**DOCUMENT PASSAGE:**
++++++++++

People began chastising one another, on Susan's blog and off, casting shame on themselves and others for participating in the meme. More came in to begin the perverted take on the situation -- shaming participants as teases who want to show off.

In addition to simply not wanting people, regardless of position on this issue, who meant well feel horrid, I had another, larger concern: how would people, after being so shamed, respond to the next awareness and action meme from a cancer group?

I wrote:
. . .what feels true and honest to one can seem misguided to another — as the wide range of comments here prove. I see little positive outcome from criticizing people who intended support and meant well. It’s a burn that can cause people to shy from what they now view as a stove. How much more effective might it be to instead propose another action, like some commenters did? Eg, “Mine is green with Benjamin Franklin on it and I sent it straight to ACS for the new education program!” or “I lit mine on fire…to liberate and celebrate, and then I joined ACS More Birthdays.” or if we dislike bra talk or implied bra talk, offer a great alternative.
I begged that we not make people feel ashamed and horrible on the one hand while expressing consideration, respect and understanding on the other. It was sort of like tossing a pebble into a gravel pile.

The "bra memes are hurtful and cruel and participants are jerks" meme spread as fast as the bra meme. People began chiming in with, "Memes are stupid anyway."

The incredibly positive tone of Thursday morphed quickly into a severely negative tone. Within a couple of days from the day everyone was so joyfully participating in a silly, yet well-intended, meme about bra colors...the self-righteous were out with the shame wands ready to strike anyone down.

++++++++++

**EXCERPTED DATA:**
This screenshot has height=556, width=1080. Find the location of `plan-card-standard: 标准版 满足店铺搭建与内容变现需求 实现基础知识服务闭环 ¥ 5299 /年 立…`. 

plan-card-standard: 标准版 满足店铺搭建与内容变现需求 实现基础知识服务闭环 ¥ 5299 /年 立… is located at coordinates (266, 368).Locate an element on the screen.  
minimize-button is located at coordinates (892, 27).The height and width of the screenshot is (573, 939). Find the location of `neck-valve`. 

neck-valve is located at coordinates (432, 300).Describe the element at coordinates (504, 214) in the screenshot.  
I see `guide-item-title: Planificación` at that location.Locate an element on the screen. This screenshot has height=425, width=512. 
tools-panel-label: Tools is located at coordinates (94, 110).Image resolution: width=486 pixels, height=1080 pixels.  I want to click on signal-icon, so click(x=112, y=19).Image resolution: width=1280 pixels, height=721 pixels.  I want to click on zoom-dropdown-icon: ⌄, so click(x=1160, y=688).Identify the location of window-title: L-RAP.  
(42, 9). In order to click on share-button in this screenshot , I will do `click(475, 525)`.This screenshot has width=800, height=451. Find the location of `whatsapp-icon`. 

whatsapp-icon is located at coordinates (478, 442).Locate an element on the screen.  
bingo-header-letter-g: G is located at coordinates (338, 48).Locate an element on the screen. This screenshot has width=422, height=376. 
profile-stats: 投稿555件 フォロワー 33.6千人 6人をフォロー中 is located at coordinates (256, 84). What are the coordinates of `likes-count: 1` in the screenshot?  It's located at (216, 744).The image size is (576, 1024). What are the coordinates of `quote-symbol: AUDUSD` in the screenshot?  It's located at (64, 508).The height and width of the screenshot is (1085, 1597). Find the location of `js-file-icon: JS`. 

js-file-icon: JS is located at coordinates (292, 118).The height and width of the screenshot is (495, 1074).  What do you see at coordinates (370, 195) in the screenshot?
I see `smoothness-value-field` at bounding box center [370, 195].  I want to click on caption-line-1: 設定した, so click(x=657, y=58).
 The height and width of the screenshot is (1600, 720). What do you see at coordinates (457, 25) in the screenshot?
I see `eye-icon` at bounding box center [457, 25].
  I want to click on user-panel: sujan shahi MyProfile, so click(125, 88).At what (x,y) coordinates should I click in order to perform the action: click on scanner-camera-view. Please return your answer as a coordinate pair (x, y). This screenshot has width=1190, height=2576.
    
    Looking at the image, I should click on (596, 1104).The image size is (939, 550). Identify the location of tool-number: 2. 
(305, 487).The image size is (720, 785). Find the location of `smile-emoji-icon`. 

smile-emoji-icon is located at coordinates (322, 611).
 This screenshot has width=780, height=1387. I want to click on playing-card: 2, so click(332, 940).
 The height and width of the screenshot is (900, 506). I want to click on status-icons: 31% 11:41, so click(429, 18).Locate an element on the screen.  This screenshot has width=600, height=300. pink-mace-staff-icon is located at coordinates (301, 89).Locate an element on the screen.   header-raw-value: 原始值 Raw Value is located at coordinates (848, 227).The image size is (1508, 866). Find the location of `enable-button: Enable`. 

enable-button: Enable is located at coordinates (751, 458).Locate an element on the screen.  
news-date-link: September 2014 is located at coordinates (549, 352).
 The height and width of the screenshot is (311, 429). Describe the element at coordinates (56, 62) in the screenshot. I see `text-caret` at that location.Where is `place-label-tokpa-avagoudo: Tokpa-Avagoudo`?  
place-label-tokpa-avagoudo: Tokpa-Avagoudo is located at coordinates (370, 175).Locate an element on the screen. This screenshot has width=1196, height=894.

++++++++++

**GOAL OF THE EXERCISE:**
Answer these questions about the passage on the bra-color meme.
(a) What larger concern did the writer have about people being shamed?
(b) What did the writer compare the plea not to make people feel ashamed to?
(c) What did people begin chiming in with as the backlash spread?

**TASK RESPONSE:**
(a) How people, after being so shamed, would respond to the next awareness and action meme from a cancer group.
(b) Tossing a pebble into a gravel pile.
(c) "Memes are stupid anyway."